Records for this task →
----------------------------------------
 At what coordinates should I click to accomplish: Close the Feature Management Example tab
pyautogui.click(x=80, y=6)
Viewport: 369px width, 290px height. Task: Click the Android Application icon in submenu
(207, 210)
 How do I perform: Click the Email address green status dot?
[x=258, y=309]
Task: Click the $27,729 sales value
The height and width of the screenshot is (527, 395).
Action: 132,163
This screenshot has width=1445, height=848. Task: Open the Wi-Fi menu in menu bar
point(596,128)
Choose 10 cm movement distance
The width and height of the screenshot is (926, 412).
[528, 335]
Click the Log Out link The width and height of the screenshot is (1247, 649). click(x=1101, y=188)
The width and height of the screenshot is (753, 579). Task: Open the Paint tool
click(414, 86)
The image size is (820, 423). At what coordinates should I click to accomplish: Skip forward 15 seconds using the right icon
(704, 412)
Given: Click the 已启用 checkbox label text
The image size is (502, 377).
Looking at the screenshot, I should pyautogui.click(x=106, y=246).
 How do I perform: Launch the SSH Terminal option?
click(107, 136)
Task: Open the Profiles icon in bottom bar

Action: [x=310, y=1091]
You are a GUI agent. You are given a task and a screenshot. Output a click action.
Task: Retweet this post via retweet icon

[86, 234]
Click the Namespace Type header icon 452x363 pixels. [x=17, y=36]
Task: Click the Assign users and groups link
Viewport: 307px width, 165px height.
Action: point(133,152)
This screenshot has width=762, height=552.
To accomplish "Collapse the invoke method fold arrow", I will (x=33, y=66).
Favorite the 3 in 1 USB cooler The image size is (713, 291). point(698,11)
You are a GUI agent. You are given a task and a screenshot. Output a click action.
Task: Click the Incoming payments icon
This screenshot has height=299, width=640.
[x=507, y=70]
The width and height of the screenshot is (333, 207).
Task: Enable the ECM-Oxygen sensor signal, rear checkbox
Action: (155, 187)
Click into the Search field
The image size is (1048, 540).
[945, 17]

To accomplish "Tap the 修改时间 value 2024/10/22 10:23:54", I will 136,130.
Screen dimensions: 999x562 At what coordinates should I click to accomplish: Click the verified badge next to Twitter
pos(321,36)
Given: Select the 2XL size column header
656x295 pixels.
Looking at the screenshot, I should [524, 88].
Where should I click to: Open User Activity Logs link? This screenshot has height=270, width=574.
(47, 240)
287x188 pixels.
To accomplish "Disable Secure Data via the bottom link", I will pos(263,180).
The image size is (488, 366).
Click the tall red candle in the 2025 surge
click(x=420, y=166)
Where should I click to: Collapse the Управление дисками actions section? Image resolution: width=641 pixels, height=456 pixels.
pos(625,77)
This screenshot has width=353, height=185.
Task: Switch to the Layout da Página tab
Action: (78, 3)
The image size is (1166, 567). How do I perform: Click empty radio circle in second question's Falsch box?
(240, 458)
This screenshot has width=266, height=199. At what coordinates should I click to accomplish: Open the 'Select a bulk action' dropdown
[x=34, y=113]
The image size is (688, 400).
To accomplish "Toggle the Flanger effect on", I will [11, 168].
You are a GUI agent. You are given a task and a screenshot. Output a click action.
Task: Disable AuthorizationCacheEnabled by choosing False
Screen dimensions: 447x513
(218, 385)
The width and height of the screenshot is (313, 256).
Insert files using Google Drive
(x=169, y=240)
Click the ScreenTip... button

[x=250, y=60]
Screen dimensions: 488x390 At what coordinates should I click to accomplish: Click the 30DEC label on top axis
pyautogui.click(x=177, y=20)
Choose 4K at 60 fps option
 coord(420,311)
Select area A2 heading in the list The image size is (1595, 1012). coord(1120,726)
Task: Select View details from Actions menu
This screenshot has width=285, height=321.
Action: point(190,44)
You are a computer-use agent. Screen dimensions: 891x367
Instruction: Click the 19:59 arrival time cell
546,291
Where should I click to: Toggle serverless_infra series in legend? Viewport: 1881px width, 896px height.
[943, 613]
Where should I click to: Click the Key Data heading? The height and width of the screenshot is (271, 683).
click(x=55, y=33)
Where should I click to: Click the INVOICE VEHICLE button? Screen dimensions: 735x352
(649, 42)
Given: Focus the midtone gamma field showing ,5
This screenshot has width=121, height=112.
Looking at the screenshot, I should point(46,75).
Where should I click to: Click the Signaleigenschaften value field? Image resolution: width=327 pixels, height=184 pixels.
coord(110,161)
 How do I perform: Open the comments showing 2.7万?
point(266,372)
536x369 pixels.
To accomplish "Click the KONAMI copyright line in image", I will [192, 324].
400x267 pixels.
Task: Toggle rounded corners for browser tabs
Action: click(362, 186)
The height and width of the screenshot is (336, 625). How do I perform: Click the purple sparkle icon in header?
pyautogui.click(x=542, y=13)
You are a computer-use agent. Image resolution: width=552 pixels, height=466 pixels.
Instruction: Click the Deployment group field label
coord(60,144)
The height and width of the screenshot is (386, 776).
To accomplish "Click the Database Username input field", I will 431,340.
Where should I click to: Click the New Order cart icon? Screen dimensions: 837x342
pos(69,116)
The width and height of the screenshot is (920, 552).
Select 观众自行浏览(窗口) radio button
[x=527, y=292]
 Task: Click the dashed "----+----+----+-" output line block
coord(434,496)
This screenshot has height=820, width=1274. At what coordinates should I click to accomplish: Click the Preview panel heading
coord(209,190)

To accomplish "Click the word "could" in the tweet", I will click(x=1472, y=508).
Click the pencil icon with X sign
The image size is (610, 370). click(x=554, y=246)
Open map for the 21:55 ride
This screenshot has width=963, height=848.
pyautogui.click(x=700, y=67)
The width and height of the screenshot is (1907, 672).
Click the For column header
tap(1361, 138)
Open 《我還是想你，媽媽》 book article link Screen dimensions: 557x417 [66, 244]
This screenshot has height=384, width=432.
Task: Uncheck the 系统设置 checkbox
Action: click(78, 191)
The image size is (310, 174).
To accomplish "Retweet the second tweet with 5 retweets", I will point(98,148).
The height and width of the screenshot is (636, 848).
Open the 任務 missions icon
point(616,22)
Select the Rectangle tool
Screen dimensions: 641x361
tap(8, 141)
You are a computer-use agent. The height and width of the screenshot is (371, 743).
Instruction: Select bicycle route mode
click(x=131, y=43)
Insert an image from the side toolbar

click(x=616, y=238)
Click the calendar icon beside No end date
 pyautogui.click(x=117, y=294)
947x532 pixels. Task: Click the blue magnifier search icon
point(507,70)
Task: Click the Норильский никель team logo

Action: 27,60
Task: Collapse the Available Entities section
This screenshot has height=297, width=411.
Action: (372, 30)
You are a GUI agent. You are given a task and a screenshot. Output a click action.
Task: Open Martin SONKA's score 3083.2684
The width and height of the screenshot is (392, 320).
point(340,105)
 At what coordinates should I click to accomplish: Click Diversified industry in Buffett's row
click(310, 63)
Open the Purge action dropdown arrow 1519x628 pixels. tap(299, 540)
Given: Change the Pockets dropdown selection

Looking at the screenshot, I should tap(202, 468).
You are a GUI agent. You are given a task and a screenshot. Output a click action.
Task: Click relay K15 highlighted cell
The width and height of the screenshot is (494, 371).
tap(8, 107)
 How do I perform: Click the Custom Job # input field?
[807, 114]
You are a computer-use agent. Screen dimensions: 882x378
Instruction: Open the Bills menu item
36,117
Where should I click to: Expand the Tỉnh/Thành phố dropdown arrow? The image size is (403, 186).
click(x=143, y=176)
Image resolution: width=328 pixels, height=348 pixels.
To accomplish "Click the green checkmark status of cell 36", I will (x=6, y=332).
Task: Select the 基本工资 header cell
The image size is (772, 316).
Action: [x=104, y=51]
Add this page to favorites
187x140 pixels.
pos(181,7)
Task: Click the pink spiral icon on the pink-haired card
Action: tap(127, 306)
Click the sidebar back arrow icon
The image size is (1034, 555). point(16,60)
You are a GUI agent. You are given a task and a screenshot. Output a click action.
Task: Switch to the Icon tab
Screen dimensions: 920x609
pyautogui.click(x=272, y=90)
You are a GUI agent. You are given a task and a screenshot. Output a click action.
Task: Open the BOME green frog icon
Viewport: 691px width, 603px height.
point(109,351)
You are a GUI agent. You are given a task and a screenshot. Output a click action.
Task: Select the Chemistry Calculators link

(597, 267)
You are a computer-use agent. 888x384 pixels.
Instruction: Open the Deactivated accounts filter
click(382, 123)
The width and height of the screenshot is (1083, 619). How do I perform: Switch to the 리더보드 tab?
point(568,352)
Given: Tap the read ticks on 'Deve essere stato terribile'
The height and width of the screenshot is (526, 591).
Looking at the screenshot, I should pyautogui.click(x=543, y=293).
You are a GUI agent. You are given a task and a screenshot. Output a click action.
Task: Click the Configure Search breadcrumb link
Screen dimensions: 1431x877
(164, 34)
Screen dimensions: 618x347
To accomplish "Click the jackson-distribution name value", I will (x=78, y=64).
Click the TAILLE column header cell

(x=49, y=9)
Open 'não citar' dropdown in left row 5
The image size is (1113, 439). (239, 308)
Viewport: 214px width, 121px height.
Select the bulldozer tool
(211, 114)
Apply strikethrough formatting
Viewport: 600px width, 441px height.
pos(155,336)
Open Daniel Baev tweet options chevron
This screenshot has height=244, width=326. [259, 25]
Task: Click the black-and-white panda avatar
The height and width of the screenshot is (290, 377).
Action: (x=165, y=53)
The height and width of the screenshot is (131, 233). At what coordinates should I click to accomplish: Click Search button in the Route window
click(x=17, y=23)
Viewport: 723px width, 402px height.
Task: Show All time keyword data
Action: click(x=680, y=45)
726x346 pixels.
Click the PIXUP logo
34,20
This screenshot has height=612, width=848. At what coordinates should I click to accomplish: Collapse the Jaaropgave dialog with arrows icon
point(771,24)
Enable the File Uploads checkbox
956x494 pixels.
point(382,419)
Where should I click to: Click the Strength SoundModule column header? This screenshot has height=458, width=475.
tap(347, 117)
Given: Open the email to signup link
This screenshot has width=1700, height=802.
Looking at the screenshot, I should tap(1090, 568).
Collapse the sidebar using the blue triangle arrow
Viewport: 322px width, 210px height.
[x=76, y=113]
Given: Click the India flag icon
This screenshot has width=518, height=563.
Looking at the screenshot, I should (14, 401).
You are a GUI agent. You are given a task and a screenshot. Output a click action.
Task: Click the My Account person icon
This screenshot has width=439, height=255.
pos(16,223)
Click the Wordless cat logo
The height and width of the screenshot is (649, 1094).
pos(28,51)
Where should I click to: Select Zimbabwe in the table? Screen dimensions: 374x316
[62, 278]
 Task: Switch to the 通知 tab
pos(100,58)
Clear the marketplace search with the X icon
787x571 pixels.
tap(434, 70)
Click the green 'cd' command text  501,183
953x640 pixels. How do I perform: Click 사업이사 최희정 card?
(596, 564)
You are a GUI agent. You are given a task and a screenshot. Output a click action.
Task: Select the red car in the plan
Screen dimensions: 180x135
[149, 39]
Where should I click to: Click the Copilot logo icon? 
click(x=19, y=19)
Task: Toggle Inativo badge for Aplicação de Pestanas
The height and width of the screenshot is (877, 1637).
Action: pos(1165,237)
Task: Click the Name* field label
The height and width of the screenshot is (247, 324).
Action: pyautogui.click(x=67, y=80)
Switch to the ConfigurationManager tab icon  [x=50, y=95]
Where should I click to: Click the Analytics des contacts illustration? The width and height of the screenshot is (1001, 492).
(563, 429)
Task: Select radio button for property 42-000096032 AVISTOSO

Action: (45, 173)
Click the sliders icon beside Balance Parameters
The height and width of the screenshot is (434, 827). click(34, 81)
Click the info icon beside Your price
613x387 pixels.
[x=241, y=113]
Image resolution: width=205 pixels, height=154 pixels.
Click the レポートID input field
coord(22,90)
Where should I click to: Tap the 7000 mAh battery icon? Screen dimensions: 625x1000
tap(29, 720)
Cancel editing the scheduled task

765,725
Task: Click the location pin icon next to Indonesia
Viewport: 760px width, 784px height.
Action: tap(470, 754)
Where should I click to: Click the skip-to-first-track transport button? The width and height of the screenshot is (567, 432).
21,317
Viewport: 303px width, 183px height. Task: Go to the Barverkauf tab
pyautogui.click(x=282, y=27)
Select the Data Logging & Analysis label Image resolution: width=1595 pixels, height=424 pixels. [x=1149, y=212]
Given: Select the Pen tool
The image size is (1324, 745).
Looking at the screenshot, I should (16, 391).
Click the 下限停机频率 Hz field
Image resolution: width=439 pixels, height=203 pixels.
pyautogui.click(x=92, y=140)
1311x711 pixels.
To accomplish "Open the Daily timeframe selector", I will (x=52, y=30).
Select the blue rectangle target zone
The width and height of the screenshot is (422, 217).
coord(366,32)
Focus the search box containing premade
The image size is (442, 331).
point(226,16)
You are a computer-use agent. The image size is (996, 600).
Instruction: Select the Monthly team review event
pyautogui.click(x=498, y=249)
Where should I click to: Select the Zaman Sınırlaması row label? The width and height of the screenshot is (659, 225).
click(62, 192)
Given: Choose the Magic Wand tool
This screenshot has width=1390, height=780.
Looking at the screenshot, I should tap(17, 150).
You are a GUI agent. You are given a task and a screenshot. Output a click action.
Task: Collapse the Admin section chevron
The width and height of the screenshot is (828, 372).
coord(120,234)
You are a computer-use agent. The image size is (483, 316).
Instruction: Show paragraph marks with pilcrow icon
----------------------------------------
Task directions →
Look through the listing above and copy each line with the word "computer" in it.

Exercise solution →
You are a computer-use agent. Screen dimensions: 891x367
You are a computer-use agent. Image resolution: width=552 pixels, height=466 pixels.
You are a computer-use agent. The height and width of the screenshot is (371, 743).
You are a computer-use agent. Screen dimensions: 882x378
You are a computer-use agent. 888x384 pixels.
You are a computer-use agent. The image size is (996, 600).
You are a computer-use agent. The image size is (483, 316).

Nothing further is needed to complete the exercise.